- About this exercise: Repeat each line, word for word, from the one containing "The width and height of the screenshot is (838, 658)." through the last line of the entries, and include no other output.

- Collected data entries:

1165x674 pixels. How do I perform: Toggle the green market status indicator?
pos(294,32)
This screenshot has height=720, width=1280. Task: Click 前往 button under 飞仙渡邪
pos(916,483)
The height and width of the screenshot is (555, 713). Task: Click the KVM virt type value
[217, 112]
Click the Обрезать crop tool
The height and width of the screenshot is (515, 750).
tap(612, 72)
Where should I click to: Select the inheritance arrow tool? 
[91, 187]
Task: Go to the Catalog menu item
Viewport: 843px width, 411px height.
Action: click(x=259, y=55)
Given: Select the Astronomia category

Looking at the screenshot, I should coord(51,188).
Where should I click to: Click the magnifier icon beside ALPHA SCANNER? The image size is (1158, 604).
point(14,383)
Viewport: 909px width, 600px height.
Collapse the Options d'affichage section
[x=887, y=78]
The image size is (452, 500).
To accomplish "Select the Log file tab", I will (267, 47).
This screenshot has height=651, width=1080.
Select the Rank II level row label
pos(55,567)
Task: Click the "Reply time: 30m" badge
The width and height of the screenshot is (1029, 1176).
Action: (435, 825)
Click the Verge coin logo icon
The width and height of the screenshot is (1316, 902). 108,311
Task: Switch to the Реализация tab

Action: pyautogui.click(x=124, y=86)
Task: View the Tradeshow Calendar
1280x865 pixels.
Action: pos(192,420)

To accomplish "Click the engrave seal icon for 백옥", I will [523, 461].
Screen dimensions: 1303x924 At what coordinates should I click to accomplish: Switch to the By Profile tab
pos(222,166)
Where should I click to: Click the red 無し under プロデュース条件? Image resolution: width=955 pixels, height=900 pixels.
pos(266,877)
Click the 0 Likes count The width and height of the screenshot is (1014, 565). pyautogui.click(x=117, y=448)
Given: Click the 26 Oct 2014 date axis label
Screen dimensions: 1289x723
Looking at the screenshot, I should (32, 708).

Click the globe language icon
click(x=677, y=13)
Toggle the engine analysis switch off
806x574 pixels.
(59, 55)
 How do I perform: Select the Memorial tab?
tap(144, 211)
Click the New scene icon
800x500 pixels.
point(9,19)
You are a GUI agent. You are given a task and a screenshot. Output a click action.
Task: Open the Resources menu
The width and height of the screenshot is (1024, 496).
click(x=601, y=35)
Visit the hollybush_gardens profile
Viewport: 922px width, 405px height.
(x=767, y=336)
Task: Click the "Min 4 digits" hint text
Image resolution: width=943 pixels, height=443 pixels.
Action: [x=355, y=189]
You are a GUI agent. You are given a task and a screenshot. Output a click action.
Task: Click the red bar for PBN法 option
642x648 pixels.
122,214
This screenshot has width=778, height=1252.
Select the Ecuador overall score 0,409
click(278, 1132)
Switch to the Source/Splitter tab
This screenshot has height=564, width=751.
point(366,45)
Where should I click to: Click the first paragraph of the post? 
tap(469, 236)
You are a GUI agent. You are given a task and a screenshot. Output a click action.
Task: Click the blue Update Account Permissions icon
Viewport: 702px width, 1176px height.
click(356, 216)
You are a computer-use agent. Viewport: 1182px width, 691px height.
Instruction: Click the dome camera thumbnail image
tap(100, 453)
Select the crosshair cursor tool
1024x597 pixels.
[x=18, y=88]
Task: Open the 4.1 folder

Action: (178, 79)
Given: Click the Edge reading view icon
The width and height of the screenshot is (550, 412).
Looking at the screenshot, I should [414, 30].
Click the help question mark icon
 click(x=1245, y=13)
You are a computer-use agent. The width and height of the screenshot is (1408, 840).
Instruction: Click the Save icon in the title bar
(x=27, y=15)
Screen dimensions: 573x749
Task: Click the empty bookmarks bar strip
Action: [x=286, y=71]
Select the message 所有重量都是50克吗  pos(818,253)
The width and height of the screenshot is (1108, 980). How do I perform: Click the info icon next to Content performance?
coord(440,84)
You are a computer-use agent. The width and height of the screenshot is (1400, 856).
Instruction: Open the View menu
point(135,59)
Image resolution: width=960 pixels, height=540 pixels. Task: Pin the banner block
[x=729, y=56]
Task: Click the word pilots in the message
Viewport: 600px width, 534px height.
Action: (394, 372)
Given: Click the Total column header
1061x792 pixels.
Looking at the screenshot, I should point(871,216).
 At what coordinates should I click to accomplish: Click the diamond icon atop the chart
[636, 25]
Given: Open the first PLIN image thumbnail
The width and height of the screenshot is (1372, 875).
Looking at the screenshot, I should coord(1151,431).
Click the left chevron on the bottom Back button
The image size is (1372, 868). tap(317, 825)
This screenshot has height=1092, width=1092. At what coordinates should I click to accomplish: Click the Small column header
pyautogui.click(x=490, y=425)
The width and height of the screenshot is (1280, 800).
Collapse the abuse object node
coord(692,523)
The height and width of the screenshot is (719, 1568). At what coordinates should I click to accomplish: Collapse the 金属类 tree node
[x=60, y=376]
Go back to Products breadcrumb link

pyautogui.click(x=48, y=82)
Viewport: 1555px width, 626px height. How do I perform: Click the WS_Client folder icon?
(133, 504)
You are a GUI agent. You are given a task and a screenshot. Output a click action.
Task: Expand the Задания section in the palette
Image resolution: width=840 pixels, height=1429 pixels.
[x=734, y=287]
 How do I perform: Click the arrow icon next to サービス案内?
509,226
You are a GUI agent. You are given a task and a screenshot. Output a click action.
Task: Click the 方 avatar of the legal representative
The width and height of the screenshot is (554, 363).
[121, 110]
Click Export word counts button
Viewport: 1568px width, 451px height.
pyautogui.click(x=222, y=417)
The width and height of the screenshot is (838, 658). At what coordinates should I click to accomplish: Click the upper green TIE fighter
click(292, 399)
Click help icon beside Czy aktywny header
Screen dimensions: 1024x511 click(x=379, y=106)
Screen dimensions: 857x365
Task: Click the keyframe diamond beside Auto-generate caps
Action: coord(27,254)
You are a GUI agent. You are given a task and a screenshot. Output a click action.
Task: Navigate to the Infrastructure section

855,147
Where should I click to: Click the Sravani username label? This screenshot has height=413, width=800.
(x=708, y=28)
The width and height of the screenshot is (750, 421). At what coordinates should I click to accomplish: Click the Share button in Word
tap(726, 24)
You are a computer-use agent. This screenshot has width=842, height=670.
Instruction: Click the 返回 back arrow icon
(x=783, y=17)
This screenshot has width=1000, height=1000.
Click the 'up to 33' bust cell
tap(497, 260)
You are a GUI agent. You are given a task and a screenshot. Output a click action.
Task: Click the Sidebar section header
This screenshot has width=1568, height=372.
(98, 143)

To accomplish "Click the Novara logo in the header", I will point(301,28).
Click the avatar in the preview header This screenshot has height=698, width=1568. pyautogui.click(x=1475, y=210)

- Task output:
The width and height of the screenshot is (838, 658). At what coordinates should I click to accomplish: Click the upper green TIE fighter
click(292, 399)
Click help icon beside Czy aktywny header
Screen dimensions: 1024x511 click(x=379, y=106)
Screen dimensions: 857x365
Task: Click the keyframe diamond beside Auto-generate caps
Action: coord(27,254)
You are a GUI agent. You are given a task and a screenshot. Output a click action.
Task: Navigate to the Infrastructure section

855,147
Where should I click to: Click the Sravani username label? This screenshot has height=413, width=800.
(x=708, y=28)
The width and height of the screenshot is (750, 421). At what coordinates should I click to accomplish: Click the Share button in Word
tap(726, 24)
You are a computer-use agent. This screenshot has width=842, height=670.
Instruction: Click the 返回 back arrow icon
(x=783, y=17)
This screenshot has width=1000, height=1000.
Click the 'up to 33' bust cell
tap(497, 260)
You are a GUI agent. You are given a task and a screenshot. Output a click action.
Task: Click the Sidebar section header
This screenshot has width=1568, height=372.
(98, 143)

To accomplish "Click the Novara logo in the header", I will point(301,28).
Click the avatar in the preview header This screenshot has height=698, width=1568. pyautogui.click(x=1475, y=210)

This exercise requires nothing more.